Great and Holy Saturday is the day on which Christ reposed in the tomb. The Church calls this day the Blessed Sabbath.

“The great Moses mystically foreshadowed this day when he said:
God blessed the seventh day.
This is the blessed Sabbath
This is the day of rest,
on which the only-begotten Son of God rested from all His works....”

(Vesperal Liturgy of Holy Saturday)

By using this title the Church links Holy Saturday with the creative act of God. In the initial account of creation as found in the Book of Genesis, God made man in His own image and likeness. To be truly himself, man was to live in constant communion with the source and dynamic power of that image: God. Man fell from God. Now Christ, the Son of God through whom all things were created, has come to restore man to communion with God. He thereby completes creation. All things are again as they should be. His mission is consummated. On the Blessed Sabbath He rests from all His works.

THE TRANSITION

Holy Saturday is a neglected day in parish life. Few people attend the Services. Popular piety usually reduces Holy Week to one day—Holy Friday. This day is quickly replaced by another—Easter Sunday. Christ is dead and then suddenly alive. Great sorrow is suddenly replaced by great joy. In such a scheme Holy Saturday is lost.

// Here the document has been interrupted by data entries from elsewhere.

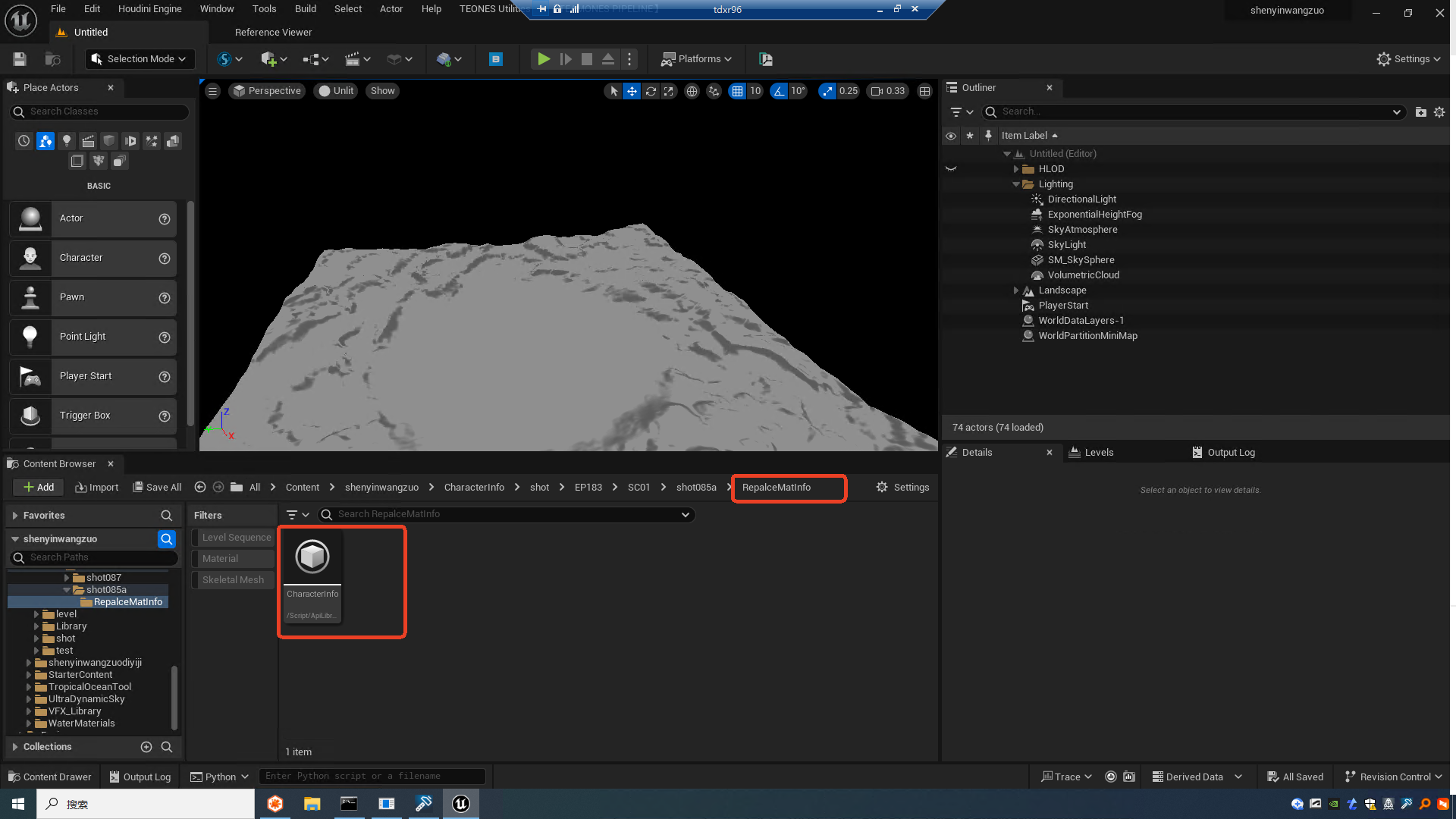Open Unreal Editor from Windows taskbar
This screenshot has height=819, width=1456.
click(461, 804)
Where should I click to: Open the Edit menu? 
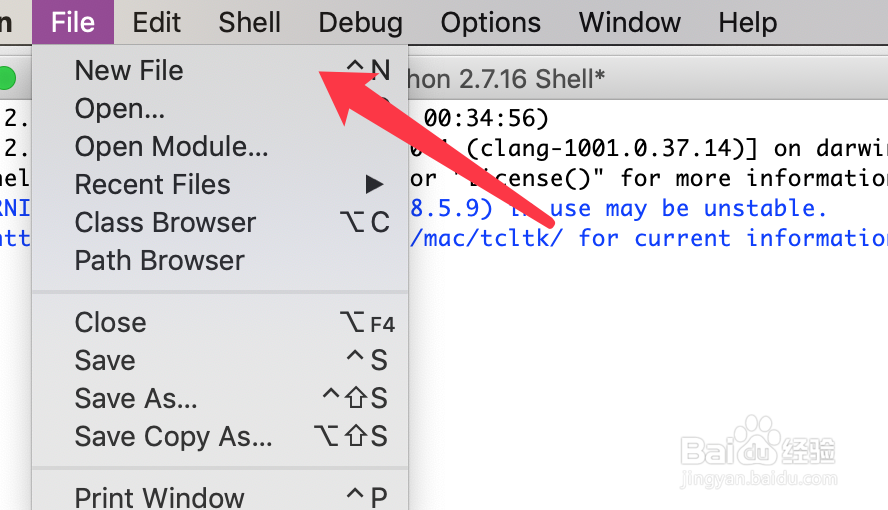[156, 23]
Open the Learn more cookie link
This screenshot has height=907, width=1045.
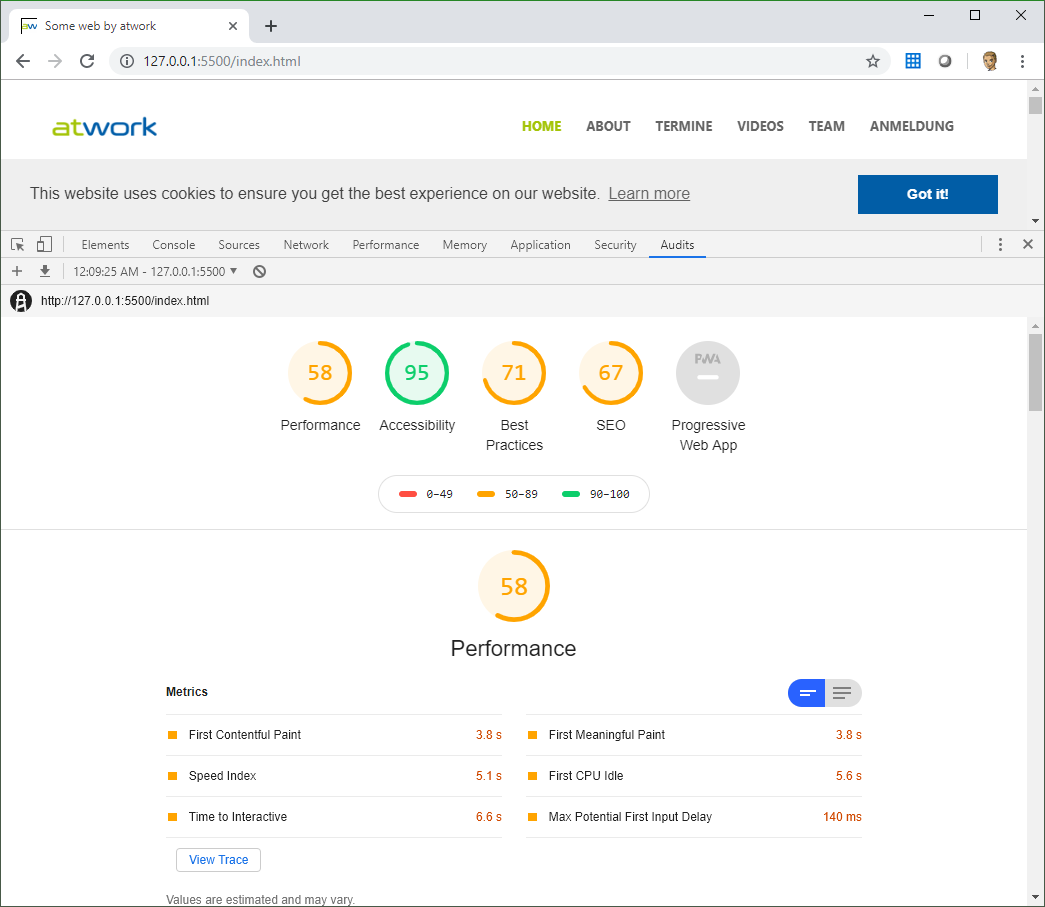[648, 194]
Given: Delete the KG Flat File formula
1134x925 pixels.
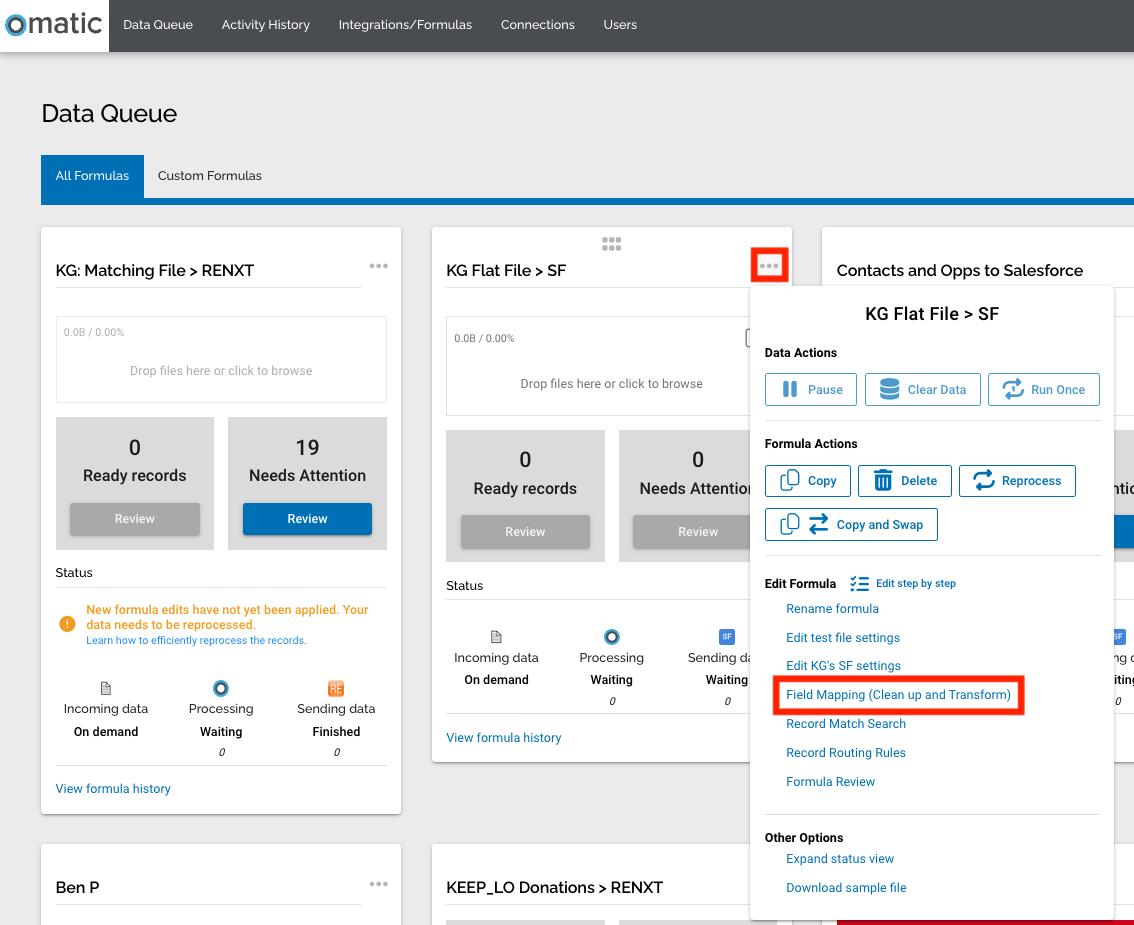Looking at the screenshot, I should [x=904, y=481].
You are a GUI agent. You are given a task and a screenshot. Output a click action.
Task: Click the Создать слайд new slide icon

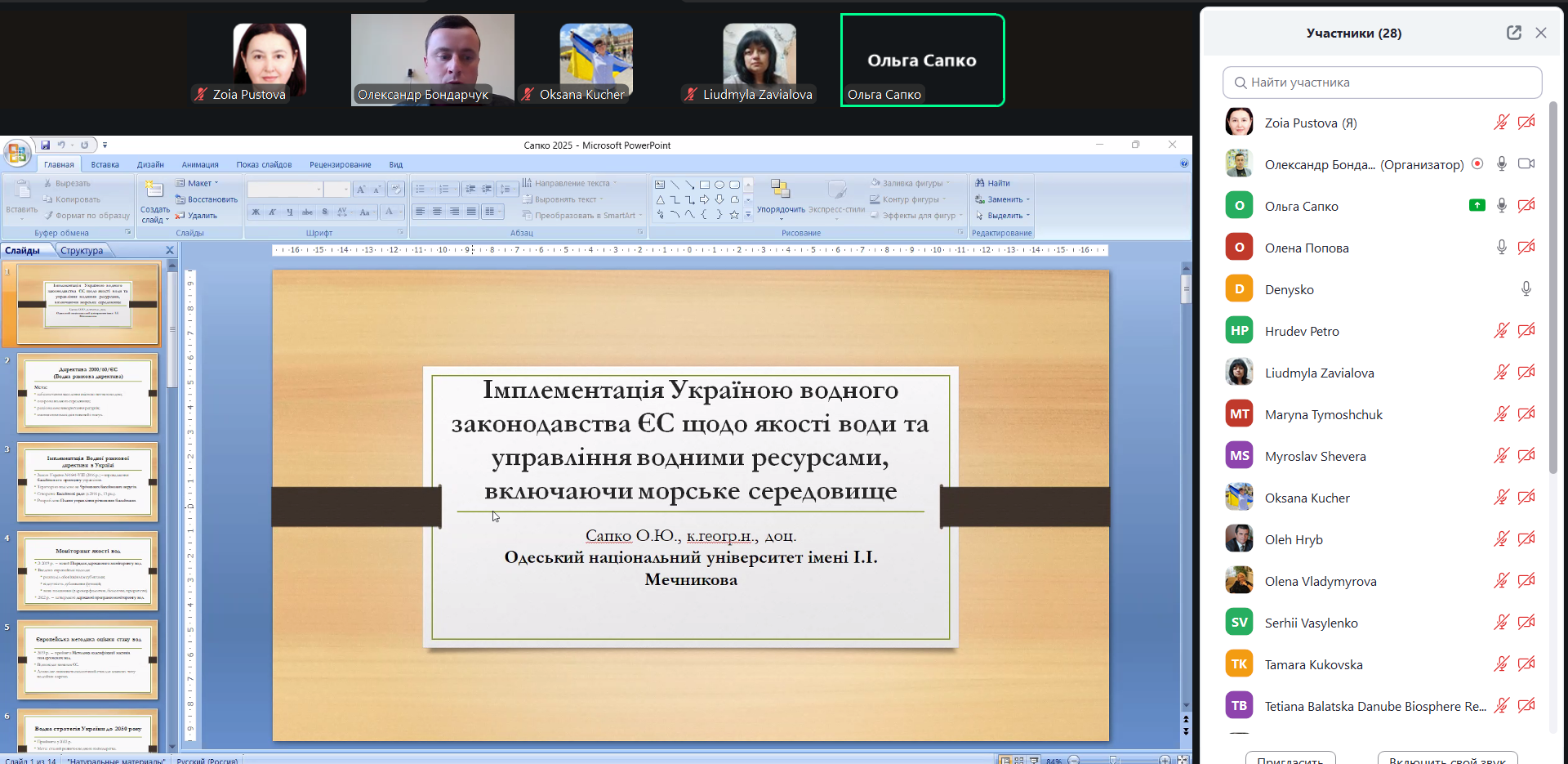pos(154,190)
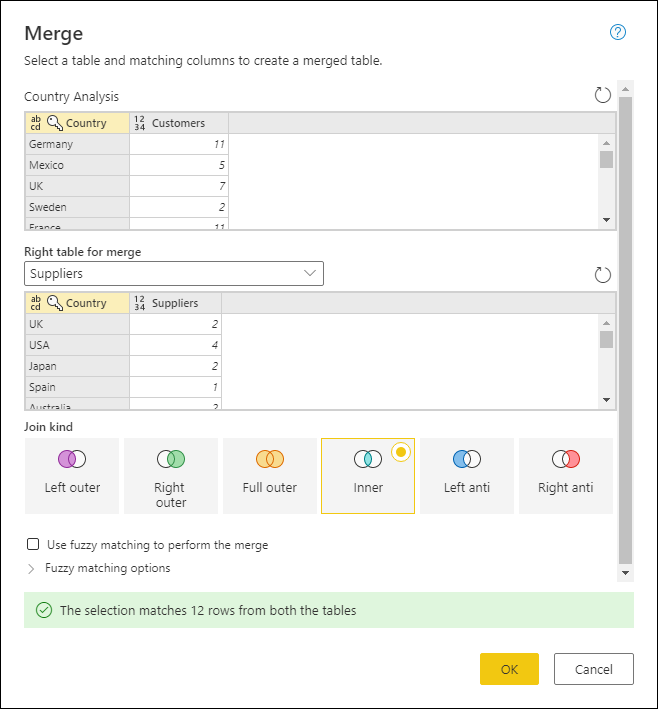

In the understanding of the Church, sorrow is not replaced by joy; it is transformed into joy. This distinction indicates that it is precisely within death that Christ continues to effect triumph.

TRAMPLING DOWN DEATH BY DEATH

We sing that Christ is “...trampling down death by death” in the troparion of Easter. This phrase gives great meaning to Holy Saturday. Christ’s repose in the tomb is an “active” repose. He comes in search of His fallen friend, Adam, who represents all men. Not finding him on earth, he descends to the realm of death, known as Hades in the Old Testament. There He finds him and brings him life once again. This is the victory: the dead are given life. The tomb is no longer a forsaken, lifeless place. By His death Christ tramples down death by death.

THE ICON OF THE DESCENT INTO HADES

The traditional icon used by the Church on the feast of Easter is an icon of Holy Saturday: the descent of Christ into Hades. It is a painting of theology, for no one has ever seen this event. It depicts Christ, radiant in hues of white and blue, standing on the shattered gates of Hades. With arms outstretched He is joining hands with Adam and all the other Old Testament righteous whom He has found there. He leads them from the kingdom of death. By His death He tramples death.

“Today Hades cries out groaning:
I should not have accepted the Man born of Mary.
He came and destroyed my power.
He shattered the gates of brass.
As God, He raised the souls I had held captive.
Glory to Thy cross and resurrection, O Lord!”
(Vesperal Liturgy of Holy Saturday)

continued on next post...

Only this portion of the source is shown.